PROMPT >>
The reply should consist of the full listing, repeated word for word.

THE DATA >>
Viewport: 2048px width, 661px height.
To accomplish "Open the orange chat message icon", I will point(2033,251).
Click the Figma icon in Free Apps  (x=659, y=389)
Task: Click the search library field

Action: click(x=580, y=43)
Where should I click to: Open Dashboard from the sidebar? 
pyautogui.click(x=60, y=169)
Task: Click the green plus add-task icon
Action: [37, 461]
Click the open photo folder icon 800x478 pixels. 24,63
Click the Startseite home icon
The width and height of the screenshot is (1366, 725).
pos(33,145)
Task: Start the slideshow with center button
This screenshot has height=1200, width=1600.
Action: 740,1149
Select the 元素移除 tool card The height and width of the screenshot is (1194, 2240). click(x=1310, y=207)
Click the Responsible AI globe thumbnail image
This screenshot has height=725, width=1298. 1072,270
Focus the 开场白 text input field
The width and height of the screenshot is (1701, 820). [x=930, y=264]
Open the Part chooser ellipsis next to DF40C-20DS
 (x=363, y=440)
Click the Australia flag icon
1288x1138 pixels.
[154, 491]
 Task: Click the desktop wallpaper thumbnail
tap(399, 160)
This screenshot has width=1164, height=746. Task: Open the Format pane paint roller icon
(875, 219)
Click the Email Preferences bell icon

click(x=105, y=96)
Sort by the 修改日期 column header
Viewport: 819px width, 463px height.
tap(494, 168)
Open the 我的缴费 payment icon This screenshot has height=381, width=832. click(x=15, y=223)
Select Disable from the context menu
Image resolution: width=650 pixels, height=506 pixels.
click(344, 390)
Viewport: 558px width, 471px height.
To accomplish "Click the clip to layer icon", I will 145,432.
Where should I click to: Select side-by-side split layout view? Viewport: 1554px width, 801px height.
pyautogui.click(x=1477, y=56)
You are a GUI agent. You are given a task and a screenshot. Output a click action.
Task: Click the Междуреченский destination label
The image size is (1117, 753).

REPLY TO THE TASK >>
Viewport: 2048px width, 661px height.
To accomplish "Open the orange chat message icon", I will point(2033,251).
Click the Figma icon in Free Apps  (x=659, y=389)
Task: Click the search library field

Action: click(x=580, y=43)
Where should I click to: Open Dashboard from the sidebar? 
pyautogui.click(x=60, y=169)
Task: Click the green plus add-task icon
Action: [37, 461]
Click the open photo folder icon 800x478 pixels. 24,63
Click the Startseite home icon
The width and height of the screenshot is (1366, 725).
pos(33,145)
Task: Start the slideshow with center button
This screenshot has height=1200, width=1600.
Action: 740,1149
Select the 元素移除 tool card The height and width of the screenshot is (1194, 2240). click(x=1310, y=207)
Click the Responsible AI globe thumbnail image
This screenshot has height=725, width=1298. 1072,270
Focus the 开场白 text input field
The width and height of the screenshot is (1701, 820). [x=930, y=264]
Open the Part chooser ellipsis next to DF40C-20DS
 (x=363, y=440)
Click the Australia flag icon
1288x1138 pixels.
[154, 491]
 Task: Click the desktop wallpaper thumbnail
tap(399, 160)
This screenshot has width=1164, height=746. Task: Open the Format pane paint roller icon
(875, 219)
Click the Email Preferences bell icon

click(x=105, y=96)
Sort by the 修改日期 column header
Viewport: 819px width, 463px height.
tap(494, 168)
Open the 我的缴费 payment icon This screenshot has height=381, width=832. click(x=15, y=223)
Select Disable from the context menu
Image resolution: width=650 pixels, height=506 pixels.
click(344, 390)
Viewport: 558px width, 471px height.
To accomplish "Click the clip to layer icon", I will 145,432.
Where should I click to: Select side-by-side split layout view? Viewport: 1554px width, 801px height.
pyautogui.click(x=1477, y=56)
You are a GUI agent. You are given a task and a screenshot. Output a click action.
Task: Click the Междуреченский destination label
The image size is (1117, 753).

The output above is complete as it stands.